The U.S. Congressional Budget Office said on Tuesday its budget deficit projections would be reduced by about $1.5 trillion over the next 10 years if the debt ceiling bill now up for a vote in Congress were enacted in its present form. The projection comes following the debt ceiling deal struck last weekend between Democratic President Joe Biden and Republican House of Representatives Speaker Kevin McCarthy. A vote on the deal is expected on Wednesday.

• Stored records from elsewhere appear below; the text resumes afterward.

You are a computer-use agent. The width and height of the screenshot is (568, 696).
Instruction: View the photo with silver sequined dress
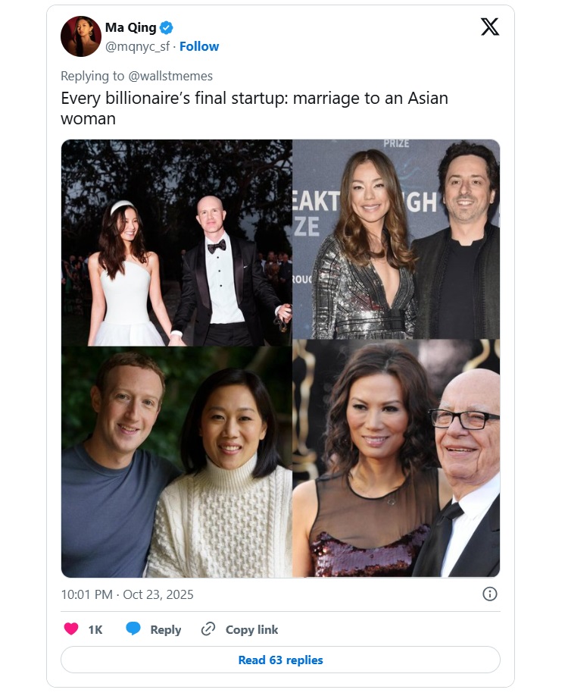point(396,240)
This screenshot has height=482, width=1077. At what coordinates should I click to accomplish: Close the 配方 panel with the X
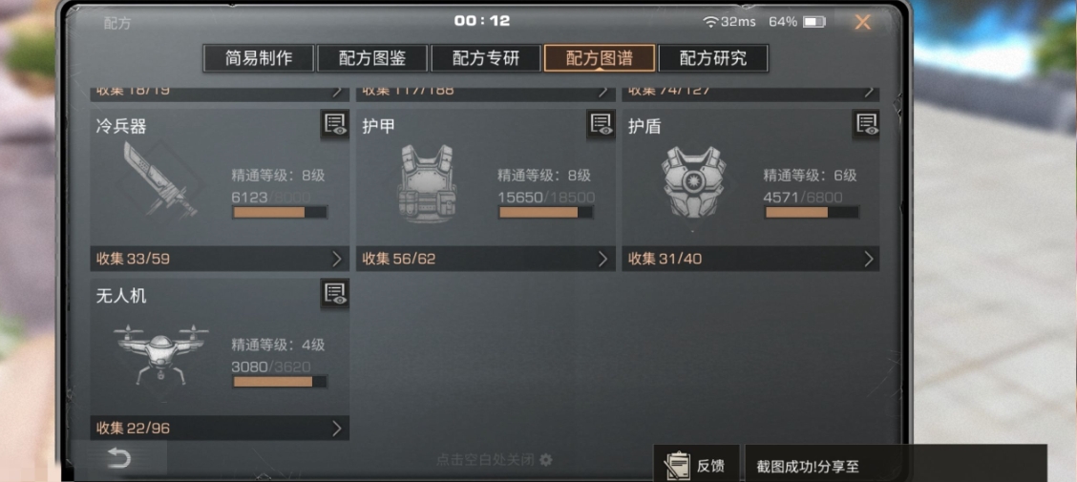pos(863,22)
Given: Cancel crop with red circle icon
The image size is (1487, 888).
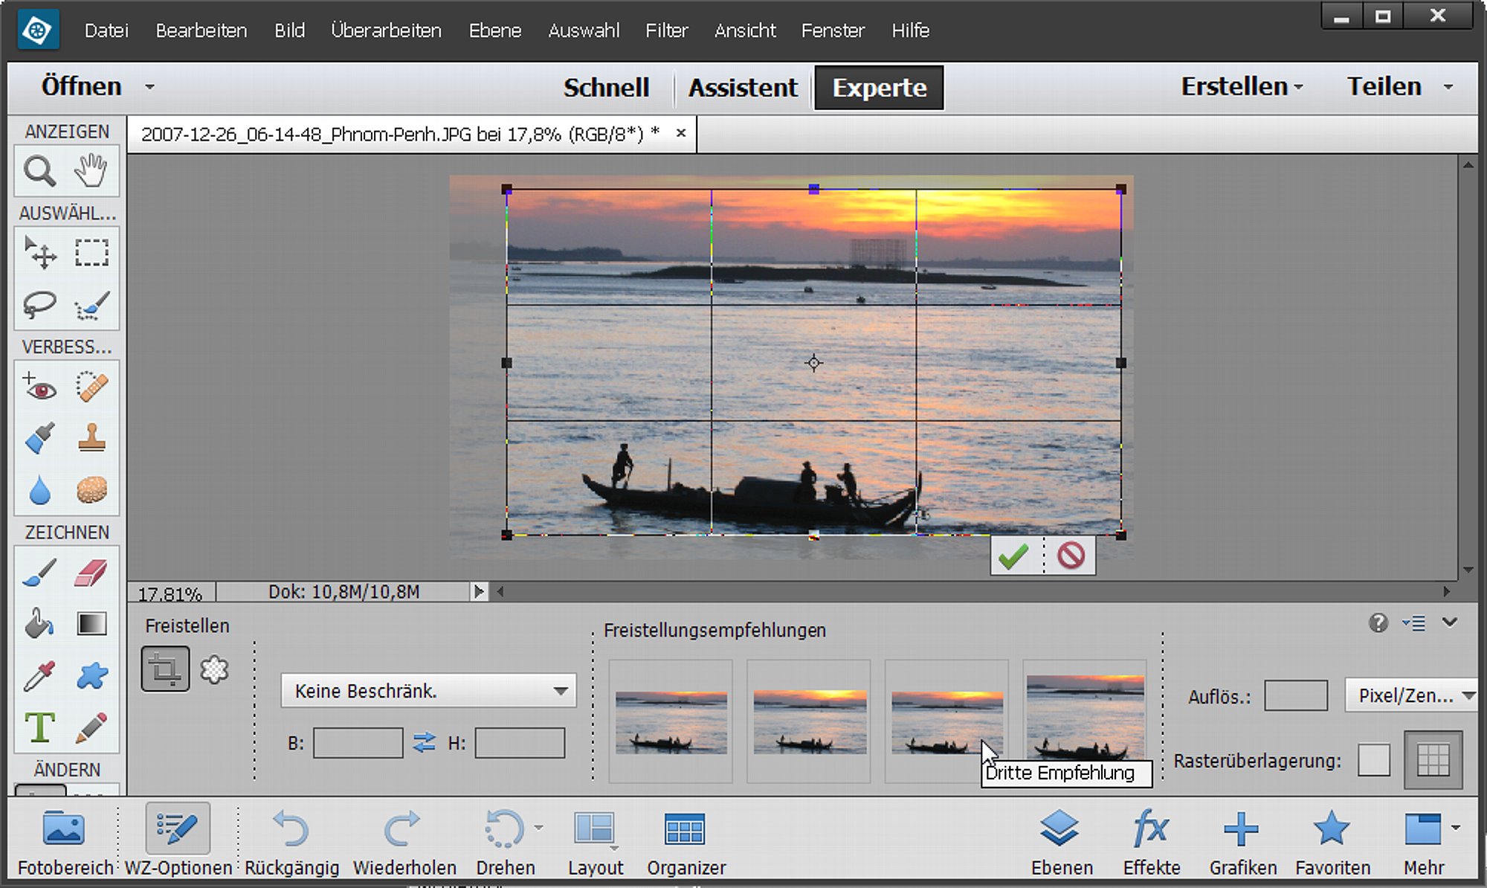Looking at the screenshot, I should click(x=1071, y=556).
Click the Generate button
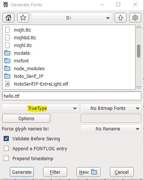This screenshot has height=180, width=144. point(22,172)
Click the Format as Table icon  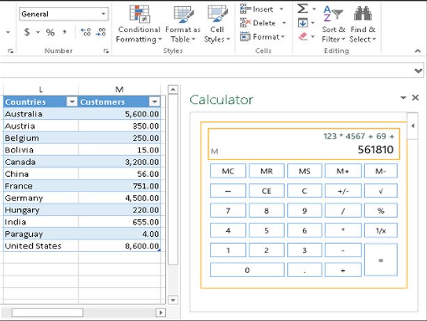pos(183,24)
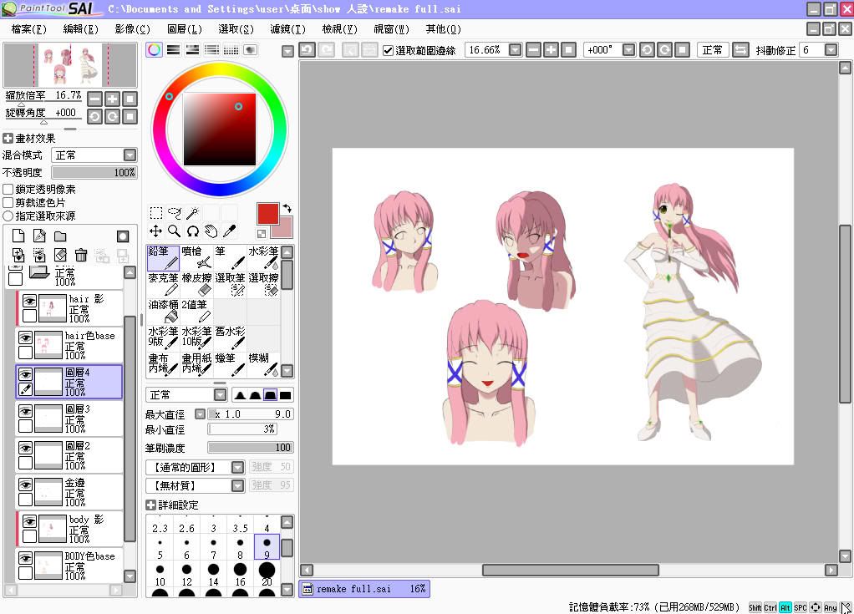854x614 pixels.
Task: Hide the 圖層3 layer via eye icon
Action: pos(26,411)
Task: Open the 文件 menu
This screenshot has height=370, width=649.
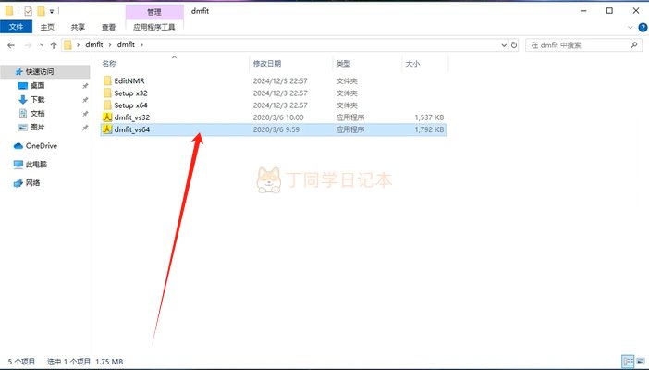Action: (16, 27)
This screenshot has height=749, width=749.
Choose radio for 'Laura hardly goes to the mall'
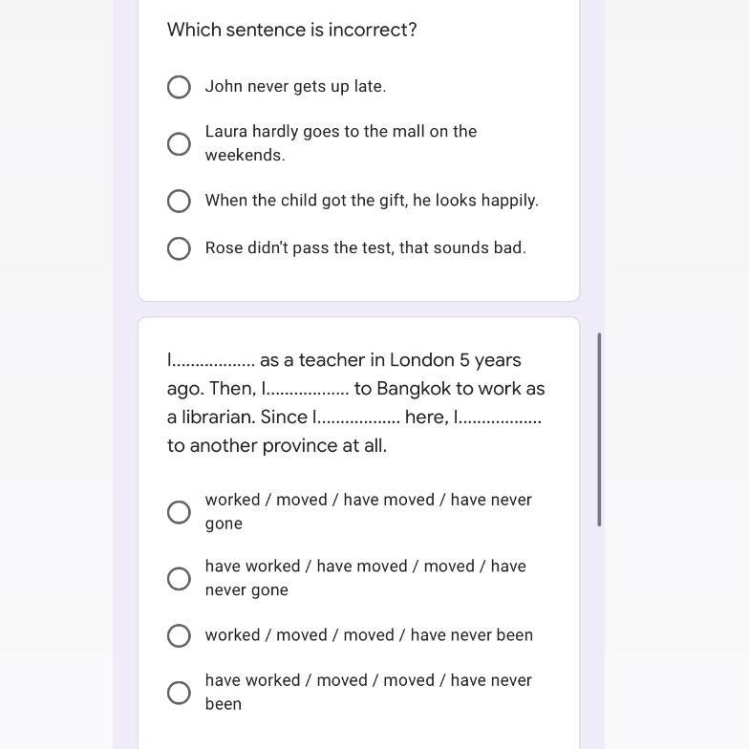[179, 144]
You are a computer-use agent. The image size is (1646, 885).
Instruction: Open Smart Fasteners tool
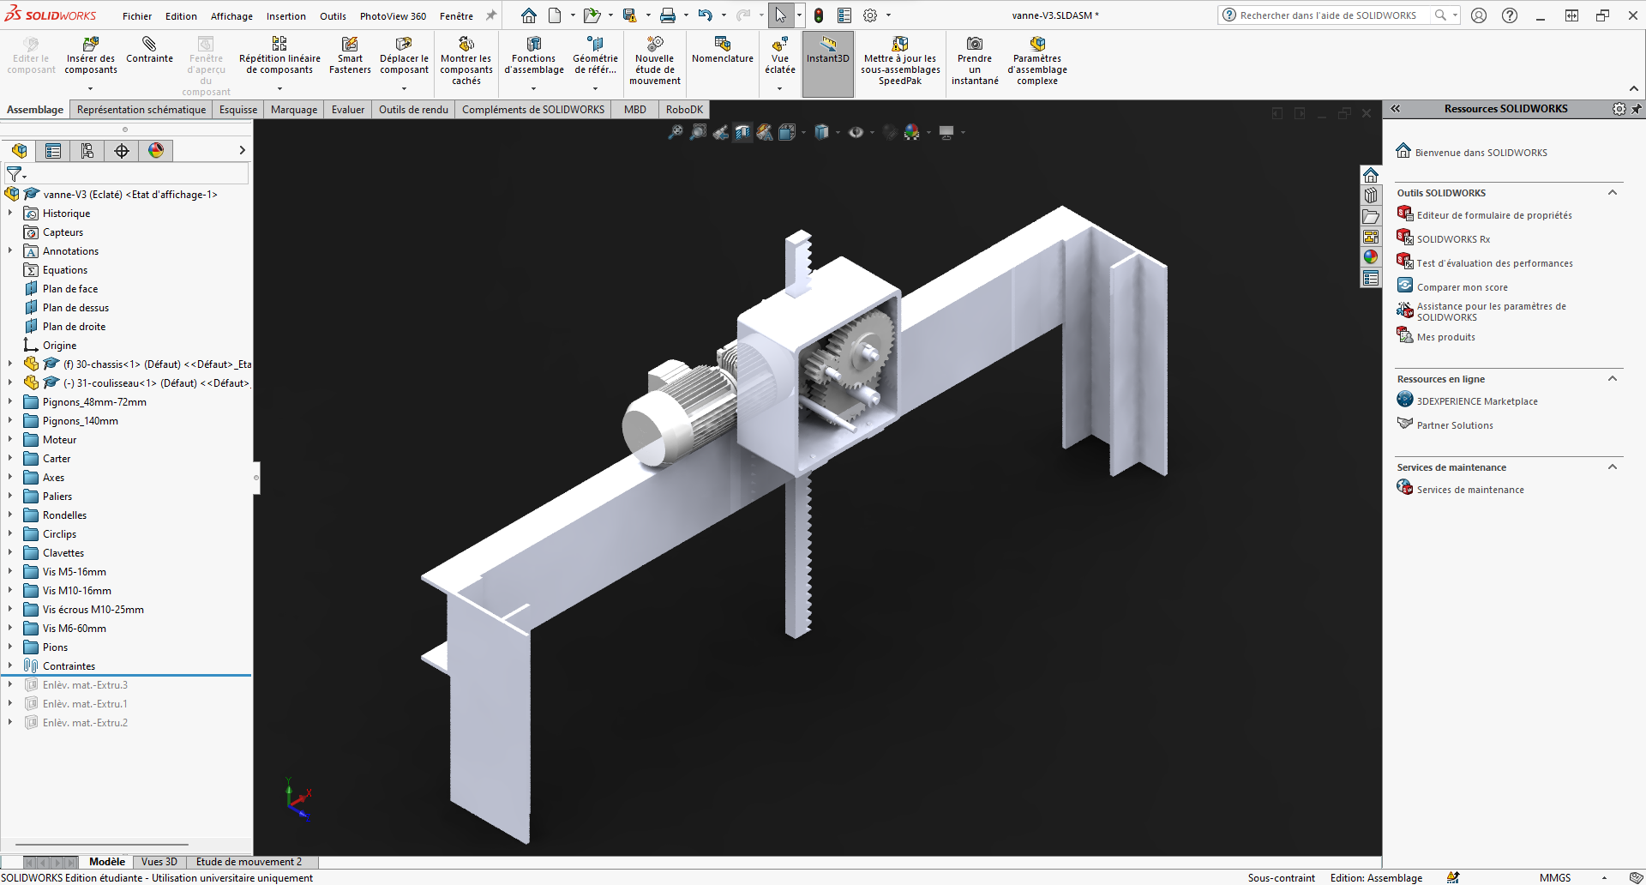(350, 44)
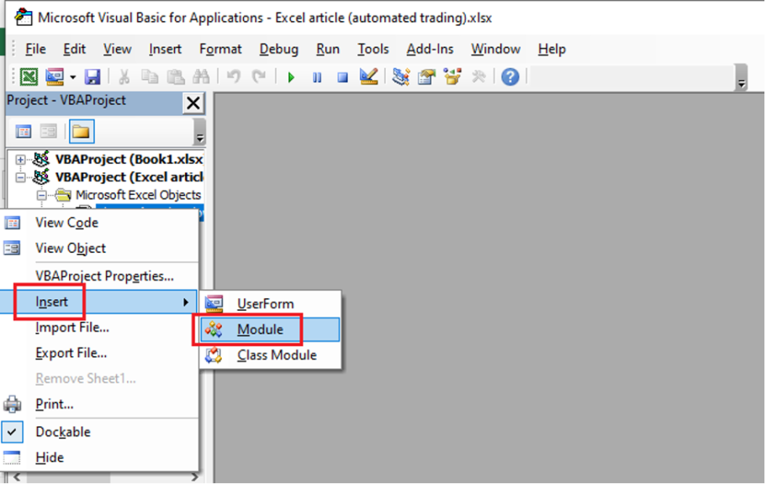
Task: Pause execution using the Break icon
Action: pyautogui.click(x=318, y=76)
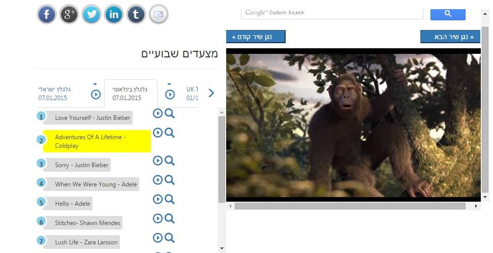Switch to the UK chart tab

(x=192, y=93)
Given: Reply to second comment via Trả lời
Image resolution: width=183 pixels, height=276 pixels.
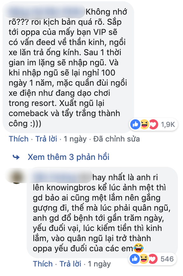Looking at the screenshot, I should 71,264.
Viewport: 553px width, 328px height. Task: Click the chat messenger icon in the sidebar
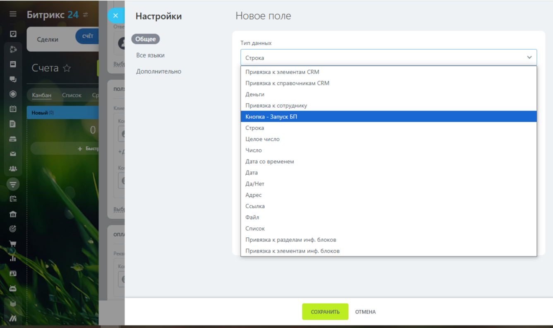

The agreement would suspend the debt limit through Jan. 1, 2025, cap spending in the 2024 and 2025 budgets, claw back unused COVID funds, speed up the permitting process for some energy projects, and include extra work requirements for Americans who receive food aid. "Reductions in projected discretionary outlays would amount to $1.3 trillion over the 2024–2033 period," the CBO said on Tuesday, adding the bill would reduce mandatory spending by $10 billion and revenues would fall by $2 billion over the decade.
Interest on public debt would fall by $188 billion, it added. The bill, if approved by Congress, will prevent the U.S. government from defaulting on its debt and comes after weeks of heated negotiations between Biden and House Republicans. It has drawn fire from both hardline Republicans and progressive Democrats, but Biden and McCarthy are banking on getting enough votes from both sides.
McCarthy has predicted he would have the support of a majority of his fellow Republicans for the bill, and House Democratic leader Hakeem Jeffries said he expected Democratic support. The 99-page bill would authorize more than $886 billion for security spending in fiscal year 2024 and over $703 billion in non-security spending for the same year, not including some adjustments. It would also authorize a 1% increase for security spending in fiscal year 2025.